The spokesman declined to discuss the family’s bill, but blamed the family for the their need to resort to a collections agency to recover the cost.

“It’s extraordinarily rare when a patient has been sent to collections” Deutser told the television station. “It means they did not work with us to resolve the cost.”

It’s likely the Brock family isn’t the last to get a steep bill for helicopter rescue. Congress’ deregulation of the airline industry in 1978 -- medical helicopters included -- opened the door for companies to set their own prices, the station reports.

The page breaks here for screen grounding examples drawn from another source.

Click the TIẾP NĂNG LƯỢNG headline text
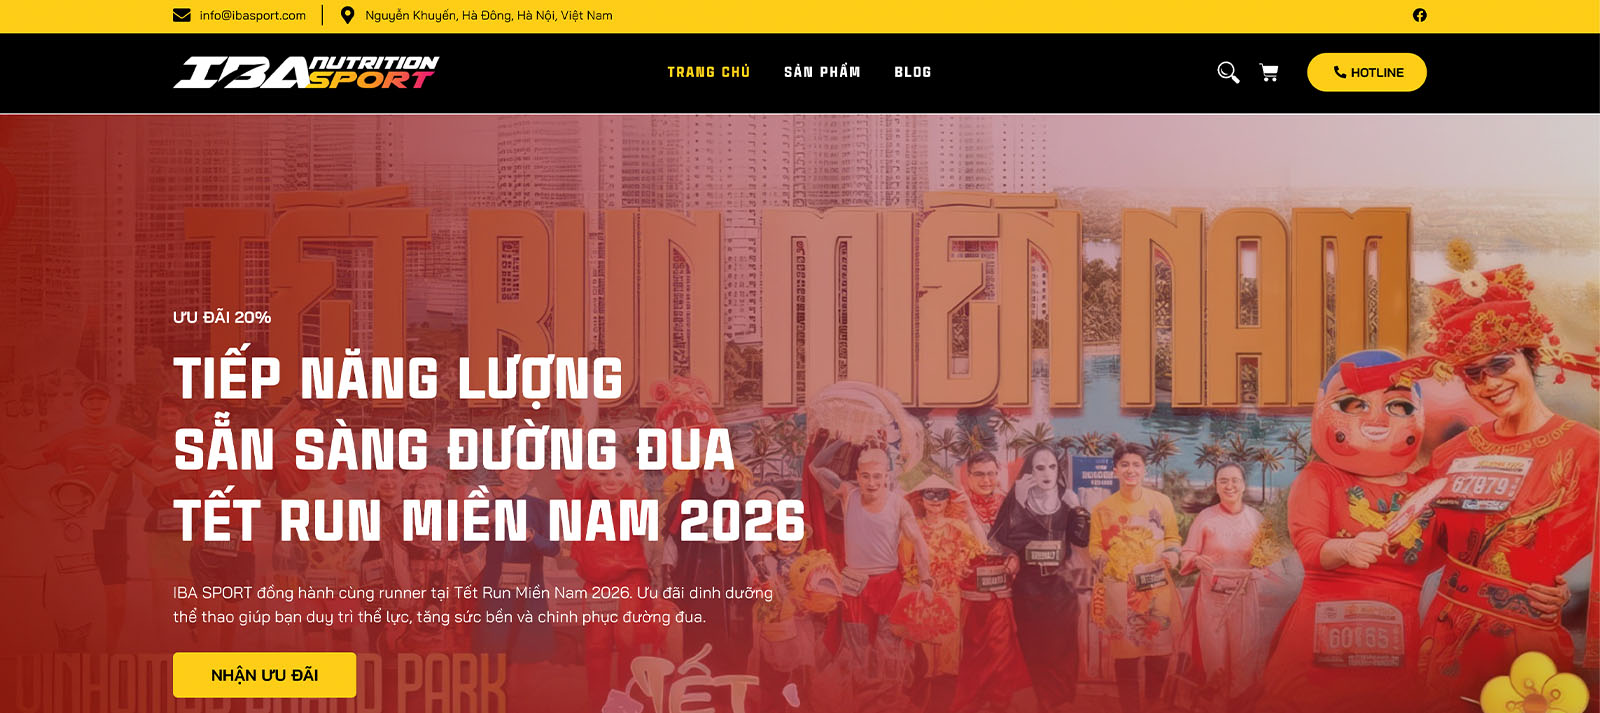The image size is (1600, 713). 398,378
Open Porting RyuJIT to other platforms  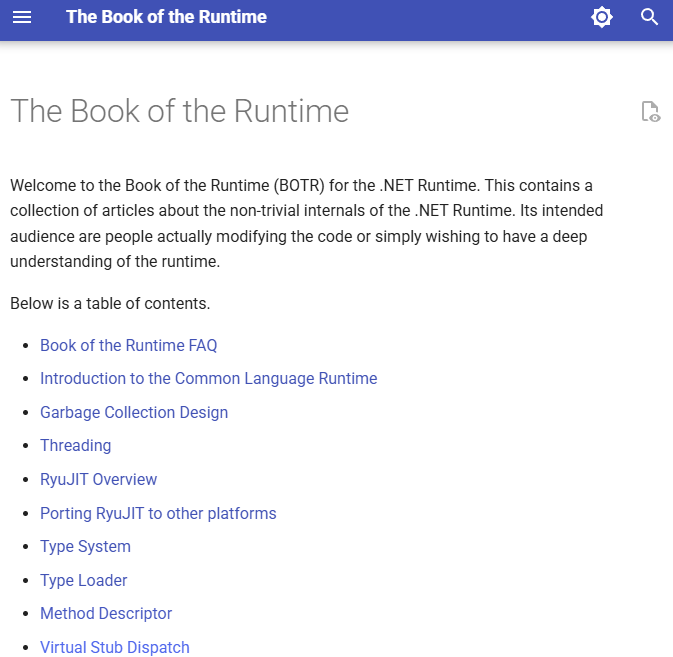tap(158, 513)
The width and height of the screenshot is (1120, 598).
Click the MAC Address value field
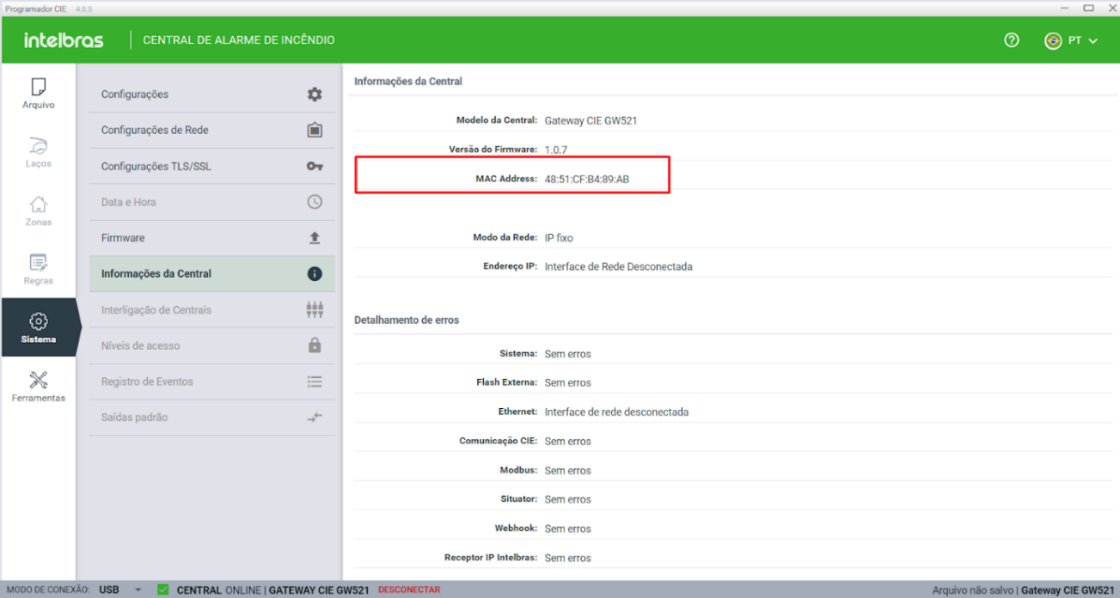[587, 178]

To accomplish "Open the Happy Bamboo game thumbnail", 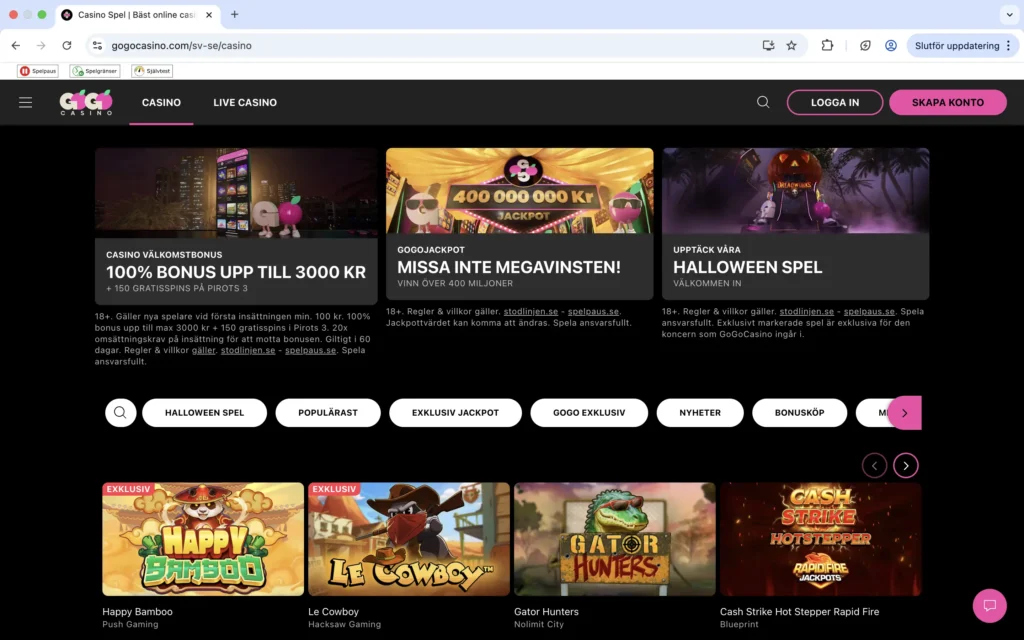I will tap(202, 538).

But not all medical helicopter companies operate the same way, KVUE notes in its report. Dallas-based Car Plan, one of the country’s oldest non-profit air ambulance programs, has a decidedly different business model.

“Were a non-profit and therefore were not going to try to figure out the most expensive way to do it,” CEO James Swartz said. “We’re going to try to find the most efficient and inexpensive way to do it.”

PHI’s price structure is quite different. The $247-per-mile charge to fly a patient is in dramatic contrast to the $22 per mile Medicare would have reimbursed. That’s 1,112% above what Medicare considers fair market price, KVUE reported.